Imho, I am glad if the education ministry is trying to address the problem of lack of grammar knowledge in England. DS has been through the primary school system here and, concerning that aspect, I have to say it has been a disaster that I have still not yet addressed.
Does he know that there are different kinds of conditionals? No, he doesn’t. He roughly knows about the second conditional, as for the fourth and fifth, argh... When he will be over his teenagers’ years and be a bit more receptive, I hope to show him that he has still a lot to learn…. things that sadly he would have never learnt at school. :( :(


When I arrived many moons ago in the UK, completely ignorant of the lack of grammatical education in British schools, I had a class of adults at intermediate level. I had to teach them the French passé composé. Well, unfortunately or not, I am a ‘purist’, so here I went, full of joy :D , teaching first a lesson about the passé composé with verb ‘avoir’, then the following week, a lesson with passé composé with verb ‘être’… and at last, to teach them the agreement of the past participle with the preceding direct object, I introduced my learners to this poem by Jacques Prévert:
http://blogs.transparent.com/french/lea ... s-prevert/

In term of planning, I thought that I was alright, that my scheme of work was progressive and I did not anticipate any problems as I never had any when I taught these concepts to school children in another country before.

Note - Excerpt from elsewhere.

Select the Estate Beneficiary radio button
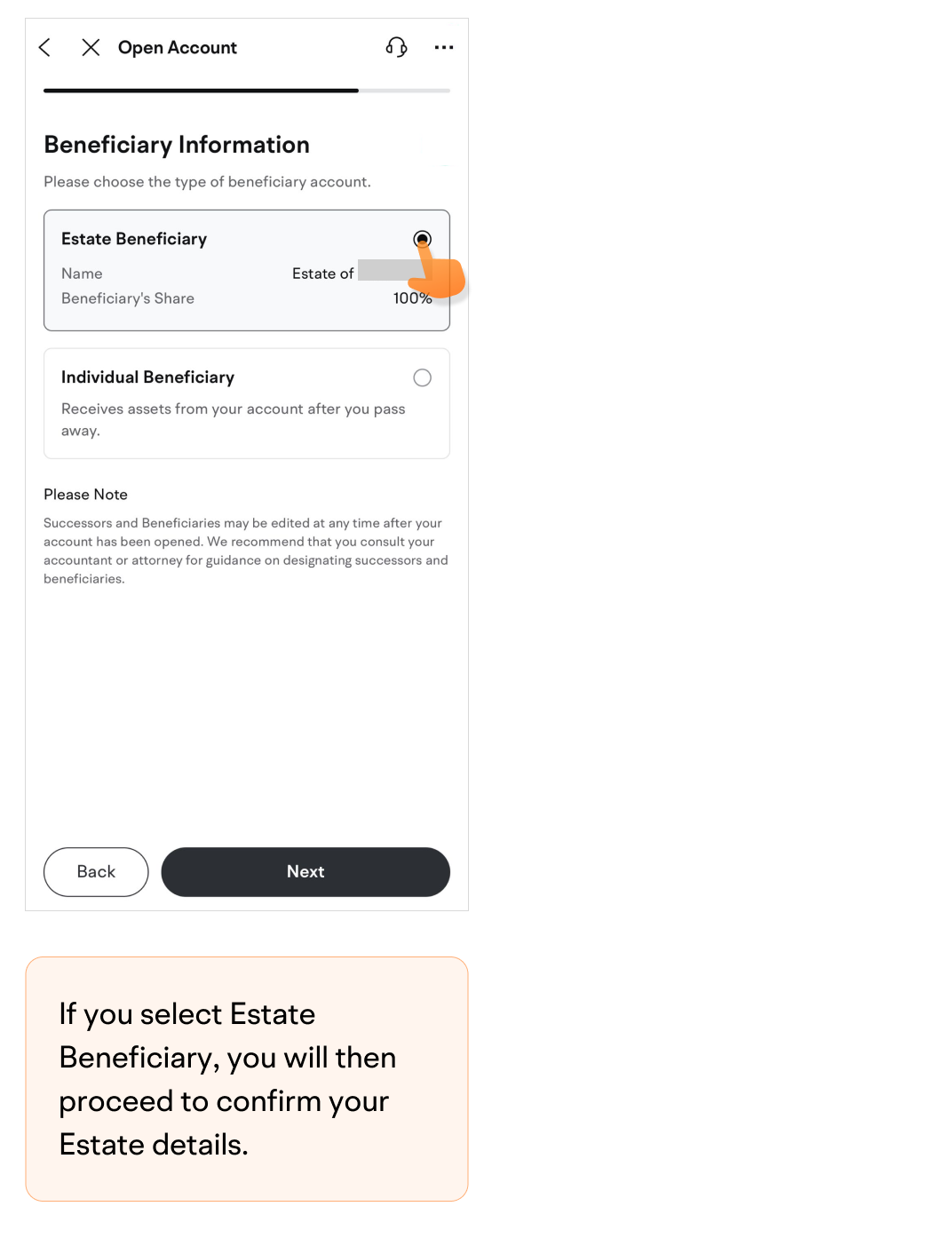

However, to my biggest astonishment :shock: , I did meet some problems as one or two of these adults could not grasp the difference between a subject, a verb, a direct object …. :shock: :shock: I was really not expecting this! :? And I had learnt to say ‘a doing verb’, and other simplifications! :wink:

But I was a ‘green’, you see. :wink: I had arrived in the UK in August and was starting to teach the next month, having yet no cultural understanding of the situation whatsoever. :(

When I shared the cause of my astonishment with my head of department, he was not surprised at all and even said that he does not bother too much if his students are not able to grasp the subtleties of the French grammar, knowing these agreements is not really important for them. It is true that most of my student learnt French just for pleasure and to go to France, not to sit examinations.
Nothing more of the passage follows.